8 de diciembre de 2009

EL CRUCIFIJO



Cuando en el año 1.978 los españoles aprobamos en votación por referéndum el texto de la Constitución, cuyo articulo 16,3 establece el principio de la aconfesionalidad del Estado al declarar que, «Ninguna confesión tendrá carácter estatal. Los poderes públicos tendrán en cuenta las creencias religiosas de la sociedad española y mantendrán las consiguientes relaciones de cooperación con la Iglesia católica y las demás confesiones»; a partir de ese momento cualquier manifestación u organismo de carácter estatal debería eliminar cualquier signo de confesión religiosa.

Ello no supone que después del acto que se celebre, el individuo o los colectivos, vayan a celebrarlo a la Basílica del Pilar o a la Mezquita de Córdoba.

Por ejemplo en la toma de posesión como Ministros de España, si alguien demanda otro símbolo que no sea su compromiso ante todos los españoles delante de la Constitución, es muy libre posteriormente de acudir ante su dios y refirmar su compromiso.

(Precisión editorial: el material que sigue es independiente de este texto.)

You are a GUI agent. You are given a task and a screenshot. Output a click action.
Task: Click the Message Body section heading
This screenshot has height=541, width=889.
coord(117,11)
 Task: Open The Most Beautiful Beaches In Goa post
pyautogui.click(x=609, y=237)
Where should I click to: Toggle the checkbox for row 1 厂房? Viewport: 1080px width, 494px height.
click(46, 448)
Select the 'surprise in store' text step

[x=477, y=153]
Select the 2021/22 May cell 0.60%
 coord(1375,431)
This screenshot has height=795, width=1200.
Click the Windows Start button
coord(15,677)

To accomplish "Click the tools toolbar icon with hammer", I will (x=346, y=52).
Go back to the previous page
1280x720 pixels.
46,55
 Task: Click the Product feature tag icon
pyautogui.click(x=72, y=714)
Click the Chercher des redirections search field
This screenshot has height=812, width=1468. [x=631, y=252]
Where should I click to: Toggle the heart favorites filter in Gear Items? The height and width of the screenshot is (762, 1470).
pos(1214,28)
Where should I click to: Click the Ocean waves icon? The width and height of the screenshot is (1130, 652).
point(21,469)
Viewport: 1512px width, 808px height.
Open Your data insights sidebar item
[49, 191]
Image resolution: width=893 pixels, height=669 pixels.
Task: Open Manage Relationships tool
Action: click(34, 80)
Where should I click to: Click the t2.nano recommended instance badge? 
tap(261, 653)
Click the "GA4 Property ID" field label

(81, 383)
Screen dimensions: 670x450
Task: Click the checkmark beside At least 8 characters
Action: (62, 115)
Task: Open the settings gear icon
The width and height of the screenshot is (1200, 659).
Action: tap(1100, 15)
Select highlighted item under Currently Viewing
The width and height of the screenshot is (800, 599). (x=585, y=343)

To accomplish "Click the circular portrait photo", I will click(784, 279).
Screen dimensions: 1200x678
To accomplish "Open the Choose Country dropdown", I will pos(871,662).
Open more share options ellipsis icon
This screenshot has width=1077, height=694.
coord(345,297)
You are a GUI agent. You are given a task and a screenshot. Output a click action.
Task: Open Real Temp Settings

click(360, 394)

A los españoles nos llega con el ejemplar de la Constitución.

Este respeto a la letra de la Constitución también es aplicable a salas de vista de los juzgados, organismos públicos, … y con mayor razón a las aulas en donde pretendemos educar, desde el punto de vista estatal y a costa de todos, a nuestros hijos.

Por tanto y después del periodo de cortesía, a partir del curso 1979-1980 estos signos deberían ser retirados de estos lugares públicos. De modo que llevamos 30 años de falta de respeto.